Yes, Grub Trade should work anywhere in the world. It should identify the correct currency for each producer's country. If you find any errors, please tell us.

"Can I be both a buyer and a seller?"

Yes, Grub Trade uses separate logins for buyers and producers. They are totally separate, so if you want to use the system to source produce and to sell as well (for example, if you run a veg box scheme), that's fine. You'll just register twice. (You can even use the same email and password if you like.)

"Is there any charge to use Grub Trade?"

No, there is no charge at all, because our mission is to support local food economies. You do have the option to donate to support the platform, if you are in a position to do so.

"How is payment handled?"

By agreement between the producer and the buyer. Producers can state their payment terms (which might be "cash on delivery", for example). Buyers and producers can negotiate terms before an order is finally placed.

"What do I need to get started?"

Whether you're a buyer or a seller, we just need to know your exact location and your general contact information, including a valid email. This is necessary for connecting buyers and sellers, whether the seller delivers or the buyer collects.


"Who can sell on Grub Trade?"

Anyone! You may have a small garden, a greenhouse, a commercial polytunnel, an allotment, a few fruit trees, or a beehive... Or you may be a professional farmer with fields of crops or herds of animals.

If you want to find local buyers, you can do it on Grub Trade!

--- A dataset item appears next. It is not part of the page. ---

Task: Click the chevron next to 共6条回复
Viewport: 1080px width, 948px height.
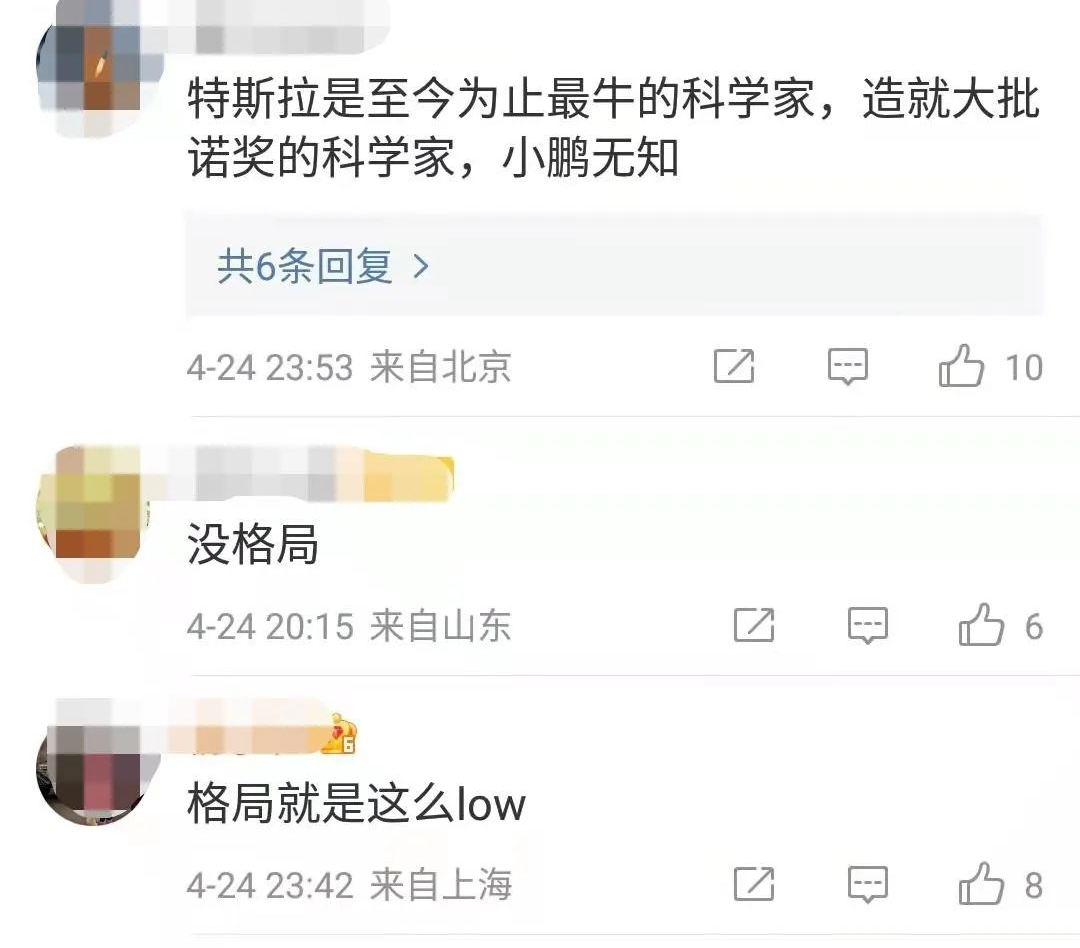Action: click(421, 267)
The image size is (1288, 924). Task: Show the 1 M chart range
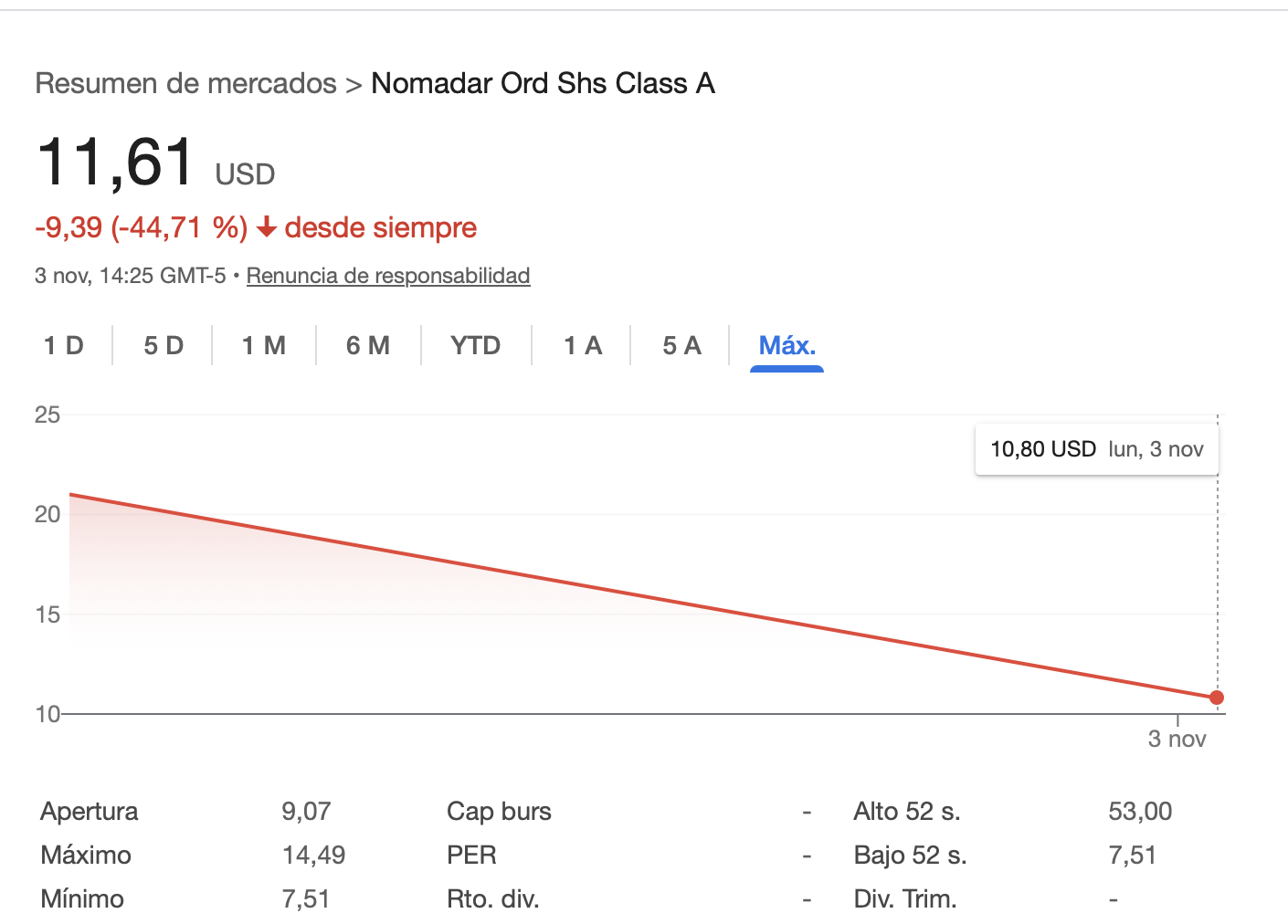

"Can I choose who I sell to?"

Yes, there are several ways producers can control your orders:

  • You can set a minimum order value, if you don't want to handle small quantities.
  • You can set a maximum delivery range (or no range, if you want buyers always to collect from you).
  • And you do not have to accept orders. If something isn't right, you can message the buyer, or just refuse the order.
  • We also let producers rate buyers (and let buyers rate producers) so you can get an insight into how good a buyer is likely to be.

"Am I committed to accepting to orders placed with me?"

No. When someone places an order, you get to choose whether to accept it or to refuse it. You can also message the buyer directly from the order page.


"What kind of buyers are ideal?"

Grub Trade is primarily designed for buyers who are business or organisations who buy in some volume. We believe this will be better for producers, who can offer produce by the sack, bushel, or pallet rather than by the carrier bag. The system lets producers (sellers) set their preferred minimum order amount for this reason.

But this does not mean households can't use Grub Trade too! It could be really useful for greengrocers or other local organisations who would like to source the best local produce and then sell it to the consumer market, perhaps through a veg box scheme.

Ultimately, it's our users who will decide how Grub Trade develops 🙂

"Am I committed to accepting to orders I place?"

When you place an order, the producer may refuse it (for example, if they run out of stock or there's a problem with the produce).

If the producer confirms the order, then you have entered into an agreement with them. If you change your mind, or circumstances change, you should contact the producer as soon as possible and let them know. You can very easily send messages from the order page.

Remember that if producers feel that you have not been fair with them, they may give you a poor buyer rating, which may affect your choice of producers in future.